All languages that guarantee safety have this issue - Rust and
C# have 'unsafe' blocks, and Java has the JNI C interface. Even
Haskell has its Foreign Function Interface.
The idea is to encapsulate such, which D does as well as any
other language. This is not a defect of D.
I don't think that we should change D in that regard. It _is_ a
problem with having "unsafe" blocks, and that's life with a
systems language. I was just trying to make the point that the
result is that the compiler can't actually guarantee that const
isn't mutated. It can just reduce how much code could violate
that guarantee and guarantee that as long as the programmer did
the right thing in the @trusted code (or there is no @trusted
code), then the guarantee about const not mutating will hold. So,
it's making guarantees but with caveats where the caveats are
fairly easy to track down (at least as long as you have the
source), whereas C++'s guarantees have barn-sized caveats that
are _not_ easy to track down.
This does not work for opaque types.
Why not? I would expect the opaque type to have to have it
too, e.g.
@mutable struct S;
That would mean you're proposing '@mutable const' as a type
constructor, which you'd earlier said otherwise.
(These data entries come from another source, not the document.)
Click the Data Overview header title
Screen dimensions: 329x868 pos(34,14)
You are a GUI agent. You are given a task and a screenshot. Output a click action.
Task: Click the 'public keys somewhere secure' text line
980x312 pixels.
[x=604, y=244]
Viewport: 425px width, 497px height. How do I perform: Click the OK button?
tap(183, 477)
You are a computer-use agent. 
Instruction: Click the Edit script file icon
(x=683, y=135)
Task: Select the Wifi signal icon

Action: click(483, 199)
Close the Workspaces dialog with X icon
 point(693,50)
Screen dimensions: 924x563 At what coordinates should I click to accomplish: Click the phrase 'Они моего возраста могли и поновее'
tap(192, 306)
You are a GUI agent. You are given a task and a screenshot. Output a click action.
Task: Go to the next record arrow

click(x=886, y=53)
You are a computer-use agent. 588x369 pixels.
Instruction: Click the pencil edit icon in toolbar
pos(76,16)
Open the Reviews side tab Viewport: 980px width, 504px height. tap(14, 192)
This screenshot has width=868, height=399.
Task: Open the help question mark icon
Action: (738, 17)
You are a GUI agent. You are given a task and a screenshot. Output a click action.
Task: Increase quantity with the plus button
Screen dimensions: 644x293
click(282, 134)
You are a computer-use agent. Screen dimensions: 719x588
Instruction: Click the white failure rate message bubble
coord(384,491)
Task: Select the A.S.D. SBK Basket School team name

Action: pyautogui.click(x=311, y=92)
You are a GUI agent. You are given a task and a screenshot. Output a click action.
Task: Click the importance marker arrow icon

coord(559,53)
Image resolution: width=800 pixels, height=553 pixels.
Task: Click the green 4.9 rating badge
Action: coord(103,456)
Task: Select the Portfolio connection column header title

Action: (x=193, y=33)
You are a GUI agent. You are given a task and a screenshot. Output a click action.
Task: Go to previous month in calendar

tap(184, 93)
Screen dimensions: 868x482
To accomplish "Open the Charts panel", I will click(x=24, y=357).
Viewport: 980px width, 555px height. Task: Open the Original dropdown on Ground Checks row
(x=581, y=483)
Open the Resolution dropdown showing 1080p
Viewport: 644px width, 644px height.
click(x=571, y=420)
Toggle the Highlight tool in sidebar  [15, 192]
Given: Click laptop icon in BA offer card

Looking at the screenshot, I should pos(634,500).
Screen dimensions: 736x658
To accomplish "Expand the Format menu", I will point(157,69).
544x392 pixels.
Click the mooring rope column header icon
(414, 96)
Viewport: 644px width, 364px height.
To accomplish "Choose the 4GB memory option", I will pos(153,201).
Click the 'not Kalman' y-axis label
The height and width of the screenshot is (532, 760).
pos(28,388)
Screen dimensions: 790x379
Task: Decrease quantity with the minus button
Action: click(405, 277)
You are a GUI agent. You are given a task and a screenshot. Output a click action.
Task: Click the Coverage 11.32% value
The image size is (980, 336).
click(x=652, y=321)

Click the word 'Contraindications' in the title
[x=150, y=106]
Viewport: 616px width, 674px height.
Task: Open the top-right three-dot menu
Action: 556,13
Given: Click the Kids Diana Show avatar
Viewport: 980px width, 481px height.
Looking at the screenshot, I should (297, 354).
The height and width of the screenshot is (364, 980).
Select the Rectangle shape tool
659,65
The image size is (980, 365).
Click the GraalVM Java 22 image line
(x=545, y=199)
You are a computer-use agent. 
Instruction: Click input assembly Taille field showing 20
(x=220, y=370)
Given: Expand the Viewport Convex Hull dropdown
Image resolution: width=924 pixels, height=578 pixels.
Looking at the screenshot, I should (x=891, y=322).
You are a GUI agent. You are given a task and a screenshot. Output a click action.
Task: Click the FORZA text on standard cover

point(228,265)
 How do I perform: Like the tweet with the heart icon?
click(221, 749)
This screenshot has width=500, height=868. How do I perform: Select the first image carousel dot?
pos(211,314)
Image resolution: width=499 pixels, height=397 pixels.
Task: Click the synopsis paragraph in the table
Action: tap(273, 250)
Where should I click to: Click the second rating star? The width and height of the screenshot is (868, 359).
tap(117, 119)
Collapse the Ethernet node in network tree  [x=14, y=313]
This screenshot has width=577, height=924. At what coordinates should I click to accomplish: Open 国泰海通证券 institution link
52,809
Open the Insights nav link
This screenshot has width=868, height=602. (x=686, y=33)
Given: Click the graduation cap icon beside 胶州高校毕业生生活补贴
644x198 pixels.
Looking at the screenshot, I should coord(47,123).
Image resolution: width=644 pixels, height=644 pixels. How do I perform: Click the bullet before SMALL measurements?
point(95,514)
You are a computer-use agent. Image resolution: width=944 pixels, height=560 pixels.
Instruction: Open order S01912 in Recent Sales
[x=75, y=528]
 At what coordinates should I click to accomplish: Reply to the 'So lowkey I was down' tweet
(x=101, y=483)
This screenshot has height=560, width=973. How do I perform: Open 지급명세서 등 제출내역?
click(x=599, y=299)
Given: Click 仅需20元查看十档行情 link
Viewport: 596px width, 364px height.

Sorry about that. I think that I missed the "struct" in the
declaration that you wrote earlier and misunderstood what you
were talking about, but the idea is that @mutable would be part
of the type such that you wouldn't be slapping @mutable on every
declaration that uses the type - e.g.
auto foo(@mutable S bar) {...}
wouldn't make sense (which is what I mistakenly thought you were
referring to). But both when you have the full definition and an
opaque declaration for the type, the @mutable has to be there,
e.g.
@mutable struct S
{
...
}
or
@mutable struct S;
Then the fact that S has @mutable members is part of the type
regardless of whether you see the full definition or an opaque
one, and the compiler can treat it appropriately (also, any
programmer trying to verify whether a type has @mutable members
or not can look at either the full definition or the opaque one
and see it at a glance). AFAIK, the only place that it would end
up being hidden would be references to base classes, since the
derived class could be @mutable, but the base class wouldn't be
(since it has no @mutable members). However, since the @mutable
would be visible when the type is constructed (since it would be
constructing the derived type), the compiler could see that it
wouldn't be legitimate to construct it as immutable (unless we
figured out how to make @mutable work with immutable, but that's
a whole other layer of complication of questionable value), which
might introduce problems with pure functions implicitly casting
to immutable if we're not careful, but I think that that's
resolvable. Certainly, it would be impossible to construct an
@mutable type as immutable.
But ultimately, any code that does not use @mutable should be the
same as it is now, with the full set of guarantees that it
currently has. It's just the new code that uses @mutable that
would have reduced guarantees (but would then still have the full
guarantees for the non-@mutable members), and it would give us a
backdoor that would not run afoul of immutable. It would solve
the major use cases that are causing folks to cast away const and
mutate, thinking that it was legit as long as the data wasn't
actually immutable - including the cases that Andrei has had
recently with allocators and reference counts. So, we essentially
get a type safe logical const, though obviously, as with
@trusted, it'll still be up to the programmer to not be stupid
about what they mark as @mutable. But it'll also be easily
greppable like @trusted is (and actually, as ugly as those @
symbols arguably are, they really do make grepping easier by
significantly reducing the risk of false positives).
- Jonathan M Davis